I’ve isolated a reproducible bug in ChatGPT’s HTTP MCP message streaming pipeline.

When ChatGPT connects to an HTTP MCP server via a publicly accessible URL (ngrok), it:

  • Connects successfully
  • Discovers the tools successfully (ListToolsRequest)
  • Sends CallToolRequest successfully
  • My MCP server executes the tool successfully
  • My MCP server returns a valid response
  • BUT the ChatGPT UI fails to render the result and instead shows:

This issue persists even with a minimal 60-line MCP server, no external dependencies, and a single trivial echo tool.
Logs clearly show that the tool executes and returns normally, which confirms the issue is on the ChatGPT UI side.

This is not specific to my project — it reproduces 100% on a minimal FastAPI MCP server.


Environment

  • ChatGPT Model: ChatGPT 5.1 (Developer Mode)
  • MCP Type: HTTP MCP
  • Tunnel: ngrok http 9098
  • Client Browsers tested: Chrome, Edge, Opera — normal & incognito
  • Server: FastAPI + FastApiMCP (from fastapi-mcp)
  • OS: Windows 11 + WSL2 (Ubuntu 24.04)
  • Python: 3.10
  • FastAPI: Latest
  • MCP SDK: Latest fastapi-mcp release

Minimal MCP Server (single tool)

Here is the entire reproducible MCP server (slim_server.py).
This is the full server — nothing omitted.

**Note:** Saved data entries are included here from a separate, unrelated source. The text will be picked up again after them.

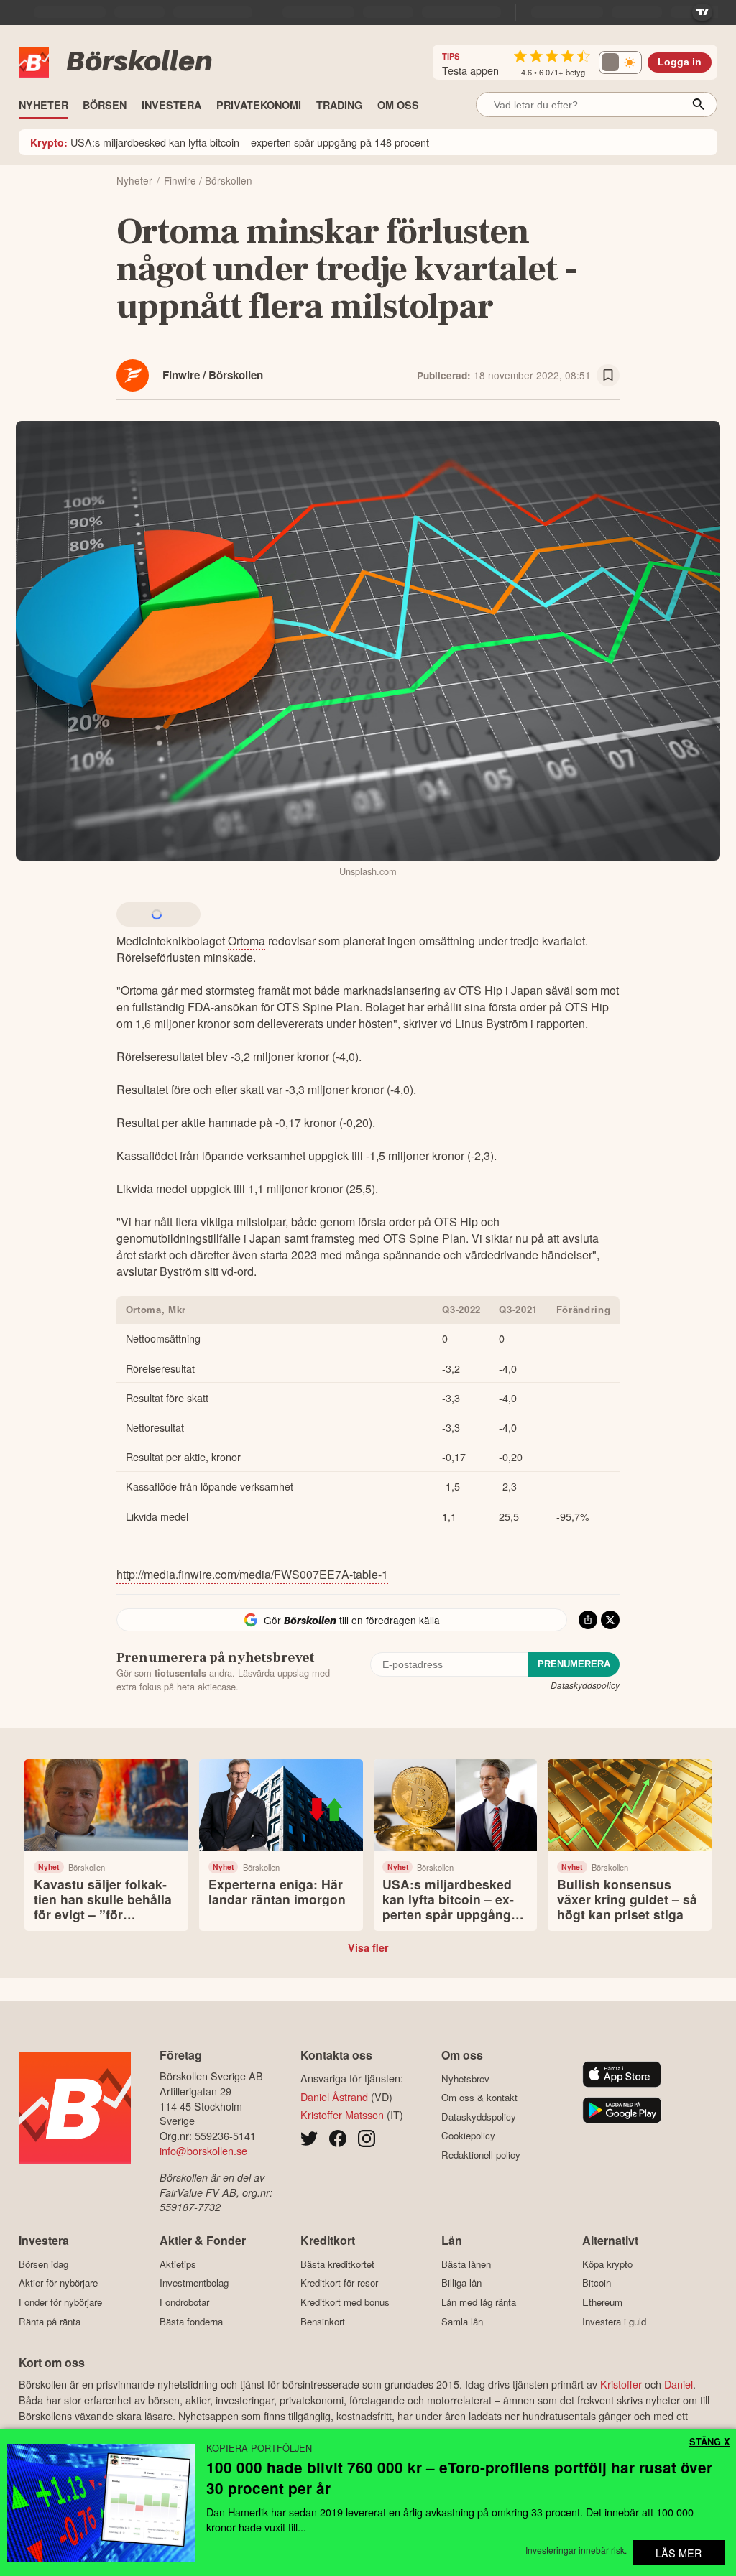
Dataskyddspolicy (585, 1685)
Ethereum (602, 2302)
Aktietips (178, 2264)
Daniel (678, 2383)
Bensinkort (322, 2321)
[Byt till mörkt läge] (620, 62)
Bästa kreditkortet (337, 2264)
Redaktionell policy (480, 2155)
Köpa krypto (607, 2264)
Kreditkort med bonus (345, 2302)
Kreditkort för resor (339, 2282)
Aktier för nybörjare (58, 2282)
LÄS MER (679, 2552)
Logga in (680, 62)
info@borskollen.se (203, 2150)
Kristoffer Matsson (342, 2114)
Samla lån (462, 2321)
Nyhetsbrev (465, 2078)
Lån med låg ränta (478, 2302)
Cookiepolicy (468, 2135)
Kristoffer (621, 2383)
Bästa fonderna (191, 2321)
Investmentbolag (194, 2282)
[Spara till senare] (608, 375)
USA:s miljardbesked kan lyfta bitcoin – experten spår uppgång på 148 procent (229, 141)
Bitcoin (596, 2282)
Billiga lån (461, 2282)
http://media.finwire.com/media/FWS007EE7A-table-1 (252, 1574)
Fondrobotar (184, 2302)
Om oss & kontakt (479, 2097)
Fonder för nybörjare (60, 2302)
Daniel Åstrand (334, 2096)
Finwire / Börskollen (212, 375)
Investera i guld (614, 2321)
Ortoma (246, 940)
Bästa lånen (466, 2264)
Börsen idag (43, 2264)
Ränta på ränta (49, 2321)
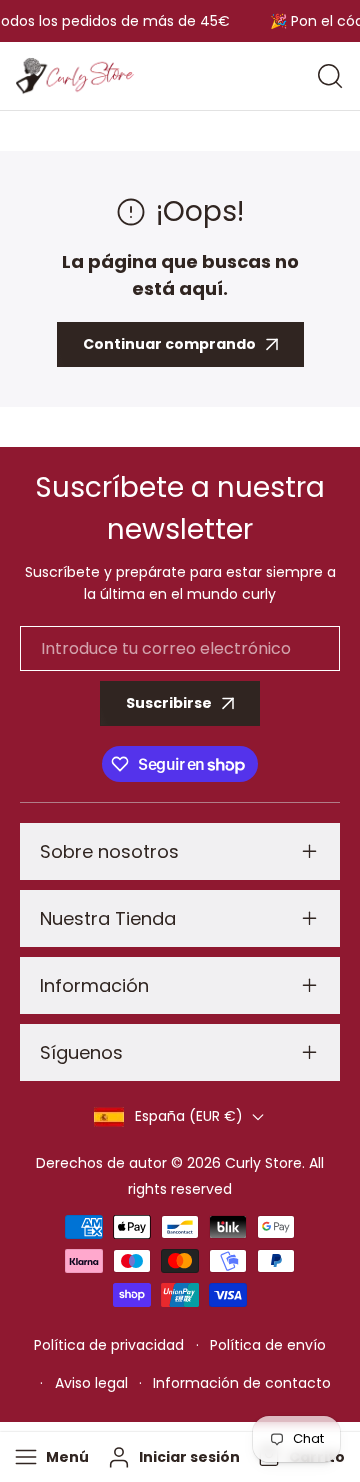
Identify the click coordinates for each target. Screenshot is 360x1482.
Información (94, 985)
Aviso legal (91, 1383)
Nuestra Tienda (108, 918)
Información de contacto (242, 1383)
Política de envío (268, 1345)
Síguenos (81, 1052)
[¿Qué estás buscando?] (330, 76)
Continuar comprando (169, 344)
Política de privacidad (109, 1345)
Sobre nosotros (109, 851)
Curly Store (263, 1163)
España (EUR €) (189, 1116)
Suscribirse (169, 703)
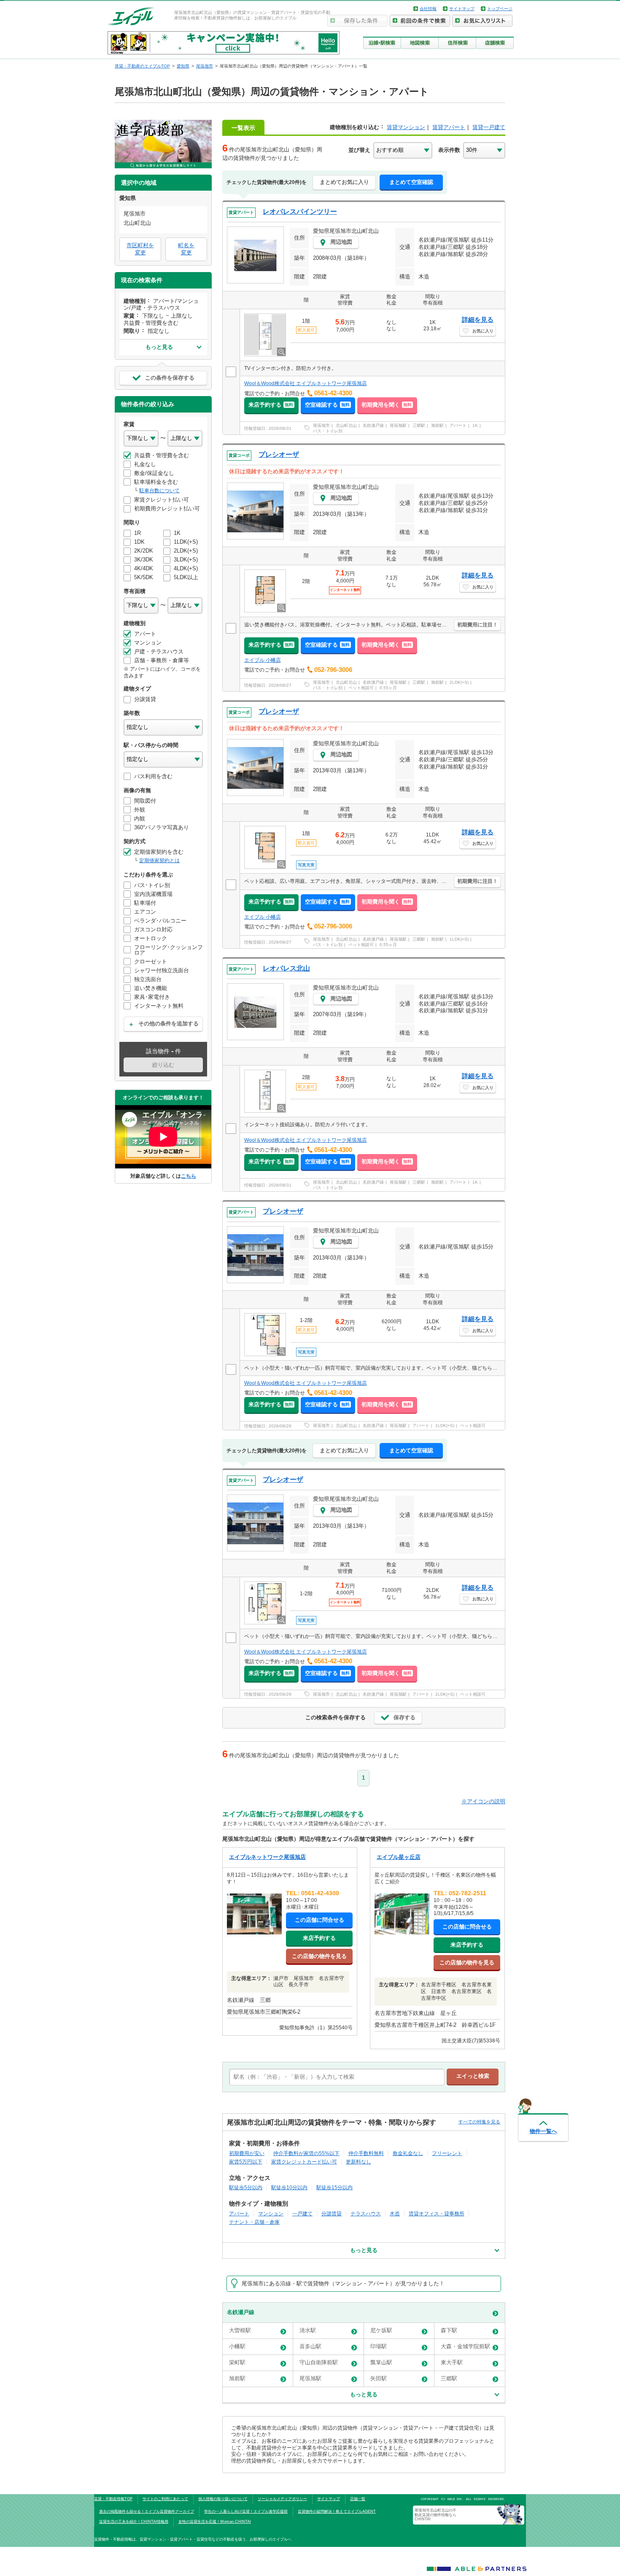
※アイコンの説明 (483, 1801)
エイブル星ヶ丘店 (399, 1857)
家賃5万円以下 (245, 2161)
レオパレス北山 (286, 968)
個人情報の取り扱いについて (223, 2499)
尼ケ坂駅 (381, 2330)
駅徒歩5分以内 (245, 2187)
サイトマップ (461, 8)
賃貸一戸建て (488, 127)
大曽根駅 (240, 2330)
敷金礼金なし (408, 2153)
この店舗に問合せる (319, 1920)
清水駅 (307, 2330)
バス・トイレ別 (327, 431)
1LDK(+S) (459, 939)
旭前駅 (437, 425)
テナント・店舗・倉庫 (254, 2222)
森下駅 (449, 2330)
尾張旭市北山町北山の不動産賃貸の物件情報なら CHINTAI (437, 2514)
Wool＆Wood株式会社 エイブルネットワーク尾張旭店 (305, 383)
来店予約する (270, 405)
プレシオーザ (279, 454)
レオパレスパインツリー (300, 211)
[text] (337, 2077)
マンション (270, 2213)
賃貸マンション (406, 127)
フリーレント (447, 2153)
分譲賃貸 (331, 2213)
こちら (188, 1176)
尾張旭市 (321, 425)
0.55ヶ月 (388, 687)
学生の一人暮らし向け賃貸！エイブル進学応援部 (246, 2511)
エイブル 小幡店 (262, 660)
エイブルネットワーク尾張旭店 (267, 1857)
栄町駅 (237, 2362)
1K (475, 425)
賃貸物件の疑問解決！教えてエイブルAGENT (337, 2511)
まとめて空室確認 (411, 182)
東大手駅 (452, 2362)
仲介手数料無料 (366, 2153)
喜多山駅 (310, 2346)
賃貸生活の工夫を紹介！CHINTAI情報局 (133, 2521)
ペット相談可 (361, 687)
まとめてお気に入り (344, 182)
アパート (458, 425)
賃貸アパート (448, 127)
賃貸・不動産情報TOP (113, 2499)
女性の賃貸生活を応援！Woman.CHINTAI (214, 2521)
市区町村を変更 (140, 249)
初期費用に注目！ (477, 625)
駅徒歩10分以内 (289, 2187)
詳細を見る (477, 319)
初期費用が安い (246, 2153)
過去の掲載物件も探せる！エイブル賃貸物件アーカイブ (146, 2511)
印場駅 (378, 2346)
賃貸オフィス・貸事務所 (436, 2213)
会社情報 (428, 8)
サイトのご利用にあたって (165, 2499)
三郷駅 (418, 425)
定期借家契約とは (159, 860)
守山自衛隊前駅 (318, 2362)
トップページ (499, 8)
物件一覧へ (543, 2131)
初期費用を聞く (386, 405)
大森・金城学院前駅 (465, 2346)
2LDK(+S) (459, 682)
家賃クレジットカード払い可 (304, 2161)
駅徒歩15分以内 (334, 2187)
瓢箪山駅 (381, 2362)
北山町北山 (346, 425)
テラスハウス (365, 2213)
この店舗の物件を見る (319, 1956)
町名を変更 (186, 249)
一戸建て (302, 2213)
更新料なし (358, 2161)
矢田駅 (378, 2378)
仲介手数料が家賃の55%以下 (306, 2153)
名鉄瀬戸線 (373, 425)
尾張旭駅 (398, 425)
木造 (395, 2213)
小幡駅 (237, 2346)
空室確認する (327, 405)
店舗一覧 (357, 2499)
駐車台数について (159, 491)
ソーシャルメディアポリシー (282, 2499)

Click to expand the minimal server code
# slim_server.py - minimal reproducible HTTP MCP server

import asyncio
import json
import logging
from typing import Any, Dict

from fastapi import FastAPI, Request
from fastapi.responses import JSONResponse, PlainTextResponse
from fastapi.middleware.cors import CORSMiddleware
from pydantic import BaseModel

from fastapi_mcp import FastApiMCP   # <-- the same import used in the SDK examples

# -------------------------------------------------------------------
# Logging
# -------------------------------------------------------------------

log = logging.getLogger("minimal_mcp")
log.setLevel(logging.INFO)

if not log.handlers:
    sh = logging.StreamHandler()
    sh.setFormatter(logging.Formatter("%(asctime)s [%(levelname)s] %(message)s"))
    log.addHandler(sh)

logging.getLogger("mcp.server.lowlevel.server").setLevel(logging.INFO)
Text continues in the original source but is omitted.